On 3/2/17, 4:08 PM, "Doug Hellmann" <[email protected]> wrote:
Excerpts from Alexandra Settle's message of 2017-03-02 14:29:07 +0000:
>
>
> From: Anne Gentle <[email protected]>
> Date: Thursday, March 2, 2017 at 2:16 PM
> To: Alexandra Settle <[email protected]>
> Cc: "OpenStack Development Mailing List (not for usage questions)"
<[email protected]>, "[email protected]"
<[email protected]>
> Subject: Re: [OpenStack-docs] [docs][release][ptl] Adding docs to the
release schedule
>
>
>
> On Wed, Mar 1, 2017 at 11:52 AM, Alexandra Settle
<[email protected]<mailto:[email protected]>> wrote:
> Hi everyone,
>
> I would like to propose that we introduce a “Review documentation” period
on the release schedule.
>
> We would formulate it as a deadline, so that it fits in the schedule and
making it coincide with the RC1 deadline.
>
> For projects that are not following the milestones, we would translate
this new inclusion literally, so if you would like your project to be
documented at docs.o.o, then doc must be introduced and reviewed one month
before the branch is cut.
>
> I like this idea, and it can align certain docs with string freeze
logically.
>
> I think the docs that are governed with this set of rules should be
scoped only to those that are synched with a release, namely the Configuration
Reference, Networking Guide, and Install Guides. [1]
>
> For reference, those are the guides that would best align with "common
cycle with development milestones." [2]
>
> Scope this proposal to the released guides, clarify which repo those will
be in, who can review and merge, and precisely when the cutoff is, and you're
onto something here. Plus, I can hear the translation teams cheering. :)
>
>
> I completely agree with everything here :) my only question is, what do
you mean by “clarify which repo those will be in”? I had no intention of moving
documentation with this suggestion Install guides either in openstack-manuals
or their own $project repos :)
>
> Next question – since there doesn’t appear to be a huge ‘no don’t do the
thing’ coming from the dev list at this point, how and where do we include this
new release information? Here?
https://docs.openstack.org/project-team-guide/release-management.html#release-1
>
> Anne
>
>
> 1.
https://docs.openstack.org/contributor-guide/blueprints-and-specs.html#release-specific-documentation
>
> 2.
https://docs.openstack.org/project-team-guide/release-management.html#common-cycle-with-development-milestones
>
>
> In the last week since we released Ocata, it has become increasingly
apparent that the documentation was not updated from the development side. We
were not aware of a lot of new enhancements, features, or major bug fixes for
certain projects. This means we have released with incorrect/out-of-date
documentation.

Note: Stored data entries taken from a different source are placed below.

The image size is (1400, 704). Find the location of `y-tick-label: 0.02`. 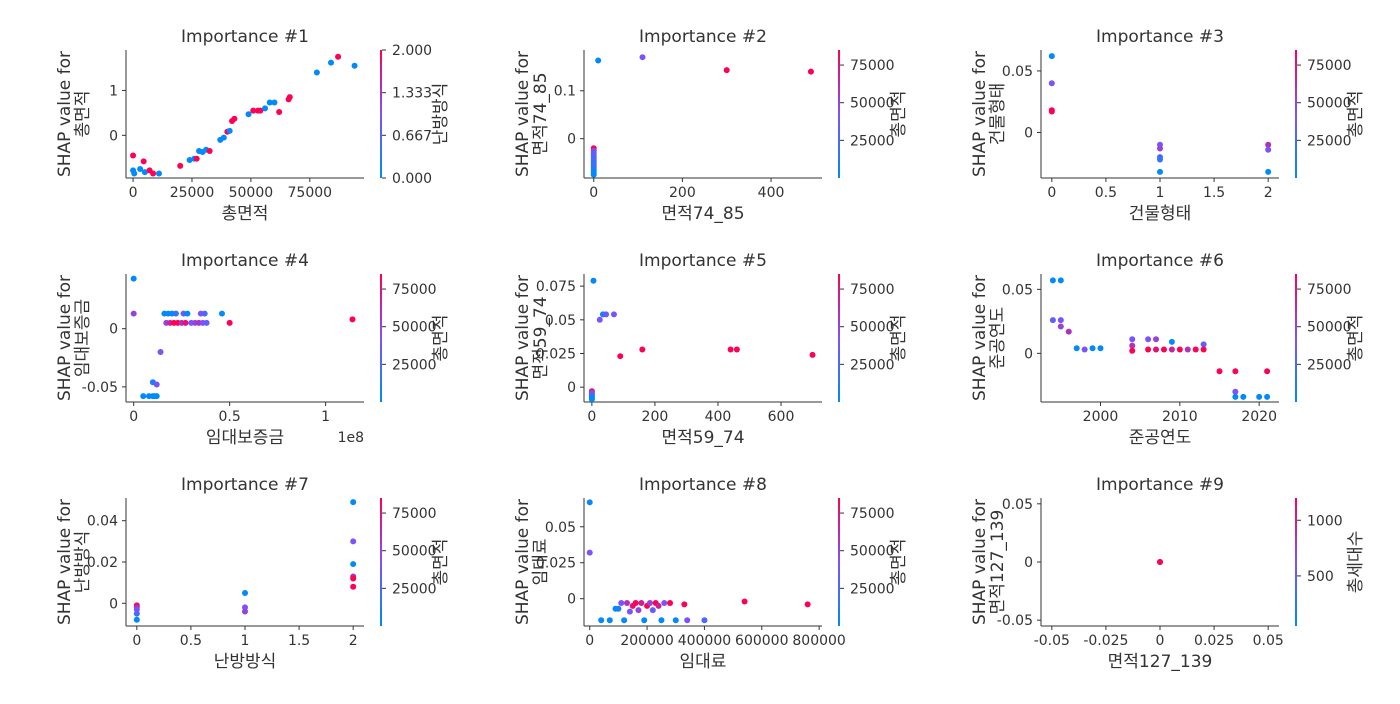

y-tick-label: 0.02 is located at coordinates (102, 563).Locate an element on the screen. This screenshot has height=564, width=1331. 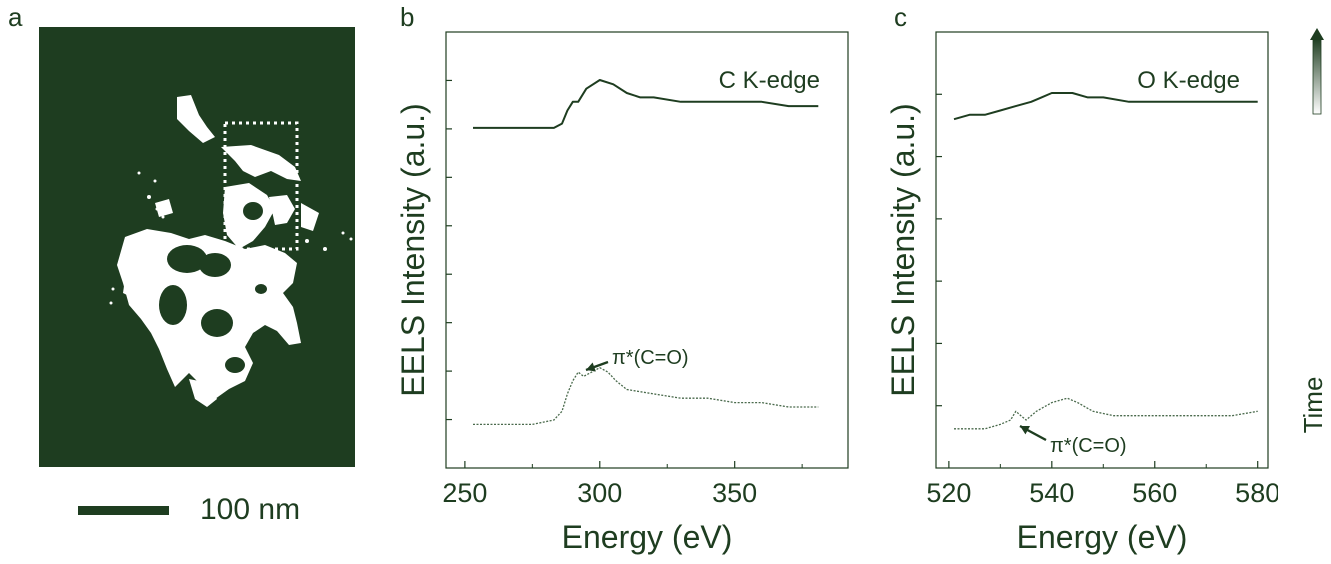
selection-box is located at coordinates (261, 186).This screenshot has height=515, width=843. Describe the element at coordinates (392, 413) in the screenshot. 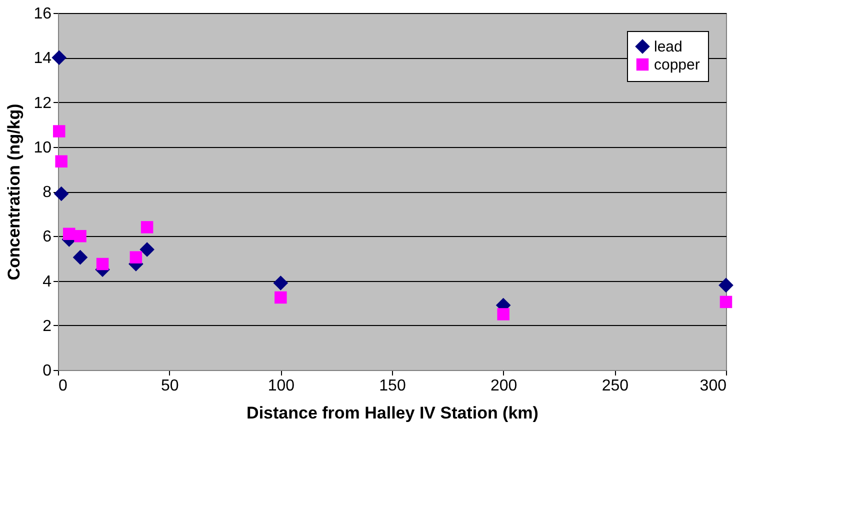

I see `x-axis-title: Distance from Halley IV Station (km)` at that location.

This is not only an unfortunately bad reflection on our team,
but on the project teams themselves.
>
> The new inclusion to the schedule may seem unnecessary, but a lot of
people rely on this and the PTL drives milestones from this schedule.
>
> From our side, I endeavor to ensure our release managers are working
harder to ping and remind doc liaisons and PTLs to ensure the documentation is
appropriately updated and working to ensure this does not happen in the future.
>
> Thanks,
>
> Alex
>
As Thierry pointed out, we do need to consider the fact that more
projects are using the cycle-with-intermediary process, so although
we might tie dates to milestones we need to be careful that projects
not tagging milestones are still covered in any processes.
Based on a similar discussion we had with the i18n team at the PTG,
I think a good first step here is to document the agreement by
writing a governance tag with a name like doc:managed. The tag
description is the place to write down the answers to the questions
from this thread.
For example, it would list the manuals that are in scope, what
portion of the work the docs team will take on (initial writing?

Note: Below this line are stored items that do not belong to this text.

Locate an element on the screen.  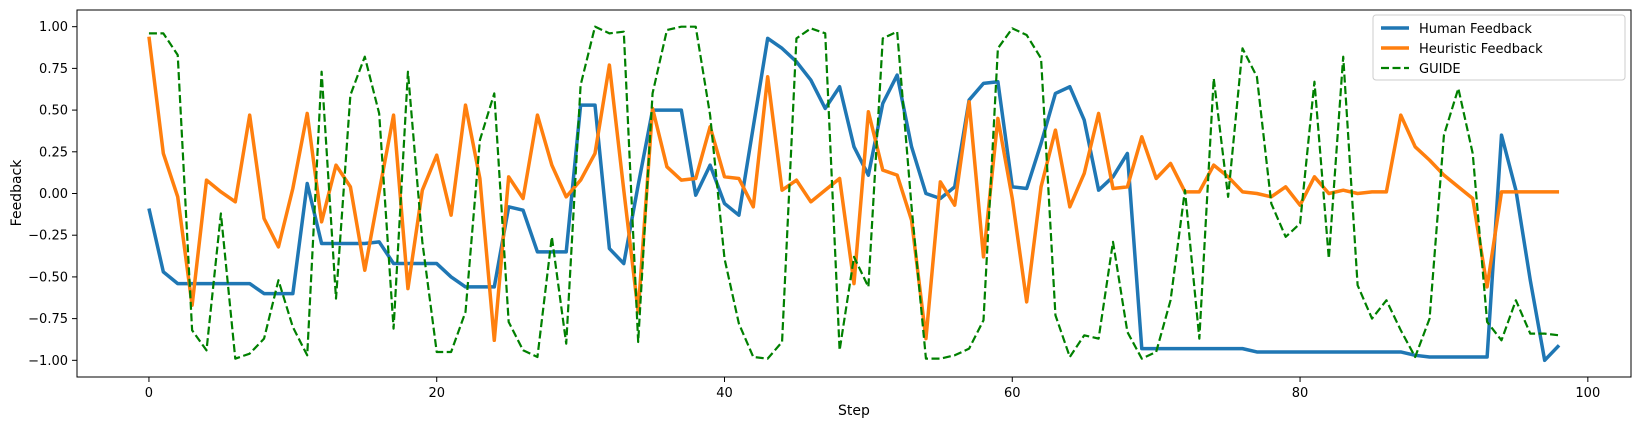
x-axis: 0 20 40 60 80 100 is located at coordinates (872, 389).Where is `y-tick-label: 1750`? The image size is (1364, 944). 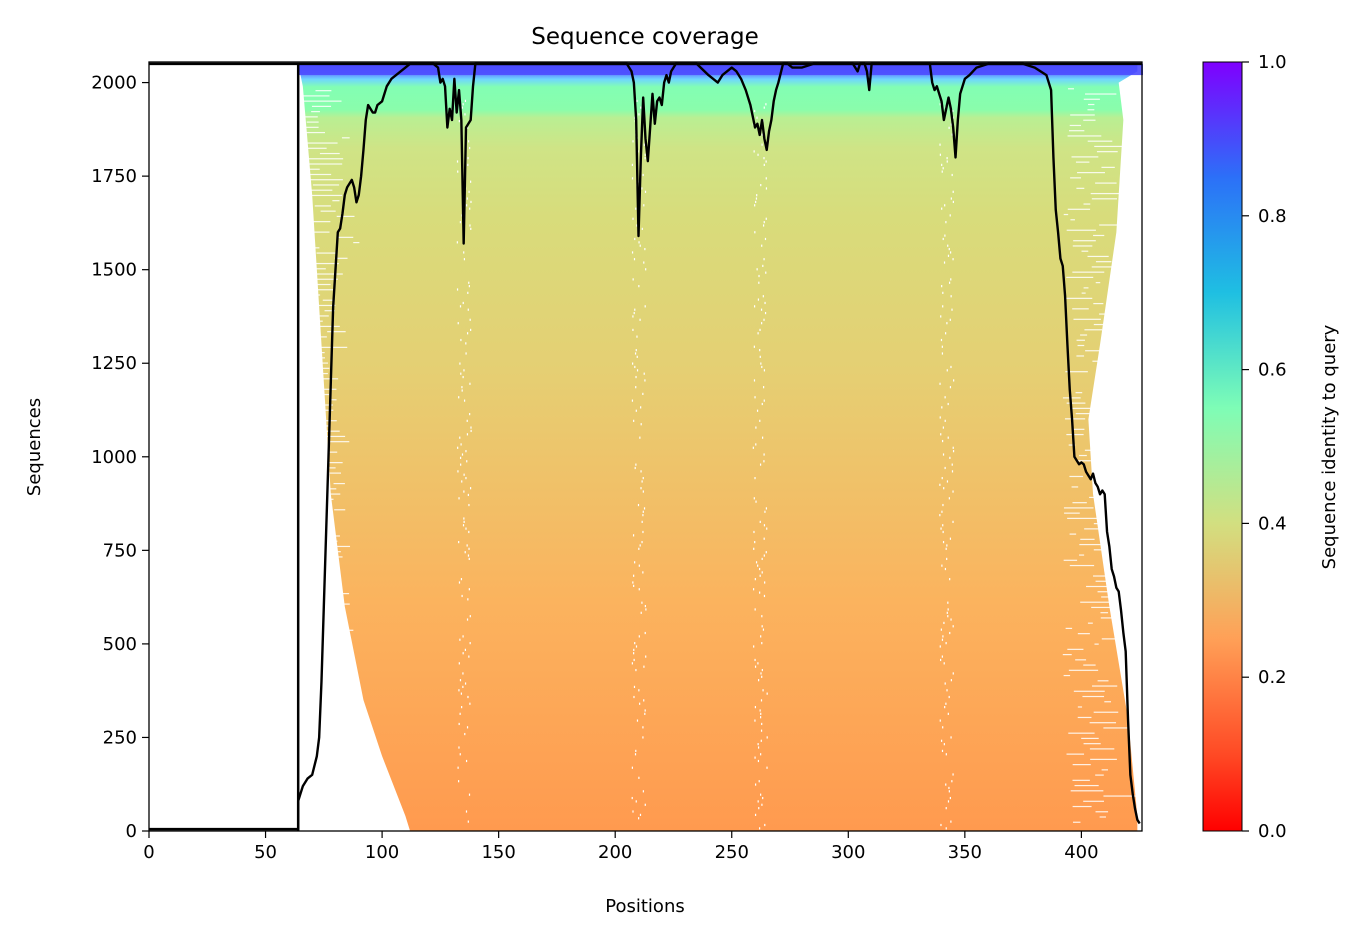 y-tick-label: 1750 is located at coordinates (114, 176).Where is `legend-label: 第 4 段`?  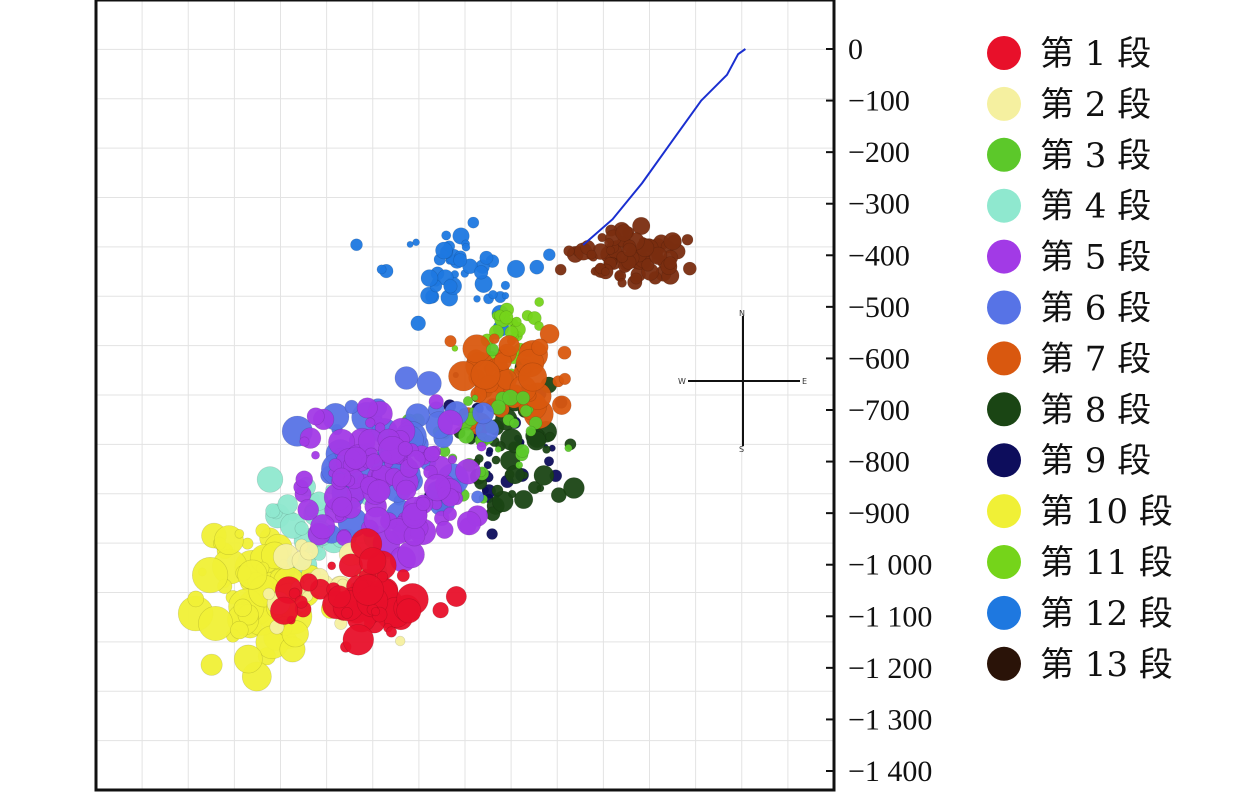
legend-label: 第 4 段 is located at coordinates (1096, 207).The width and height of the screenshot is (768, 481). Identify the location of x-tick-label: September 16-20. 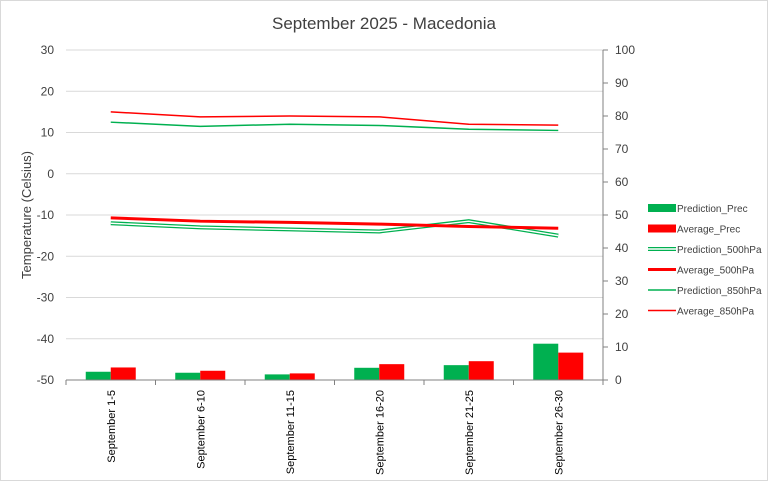
(380, 432).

reviews?), and what portion of the work the project team needs to
provide (contributing updates when major related happen in the code,
having a liaison, and a "checkup" at a date specified near the end
of the cycle). If there are any constraints about which projects
can apply, those should be documented, too. Maybe "independent"
projects (not following the release cycle) are not candidates, for
example.
The tag application process section should cover who can propose a
tag, and who needs to approve it. In this case, I would think the
project team PTL and docs PTL should both agree, after having the
conversation to ensure there is full understanding about the
expectations. It sounds a bit formal, but it shouldn't be a long
conversation in most cases and the structured process will help
reduce miscommunication.
After the tag is documented, the release team can add any dates to
the schedule and include reminders in the regular countdown emails.
That way we have one place for folks to go to keep up with the cycle
rhythm.
I can help with an initial draft of the tag document, if you like.
Doug
Doug – this would be really helpful. Thank you :) it also makes sense that we
sync up with a similar process to the I18n team.
I would just like to check rather than assume, this would be a TC tag?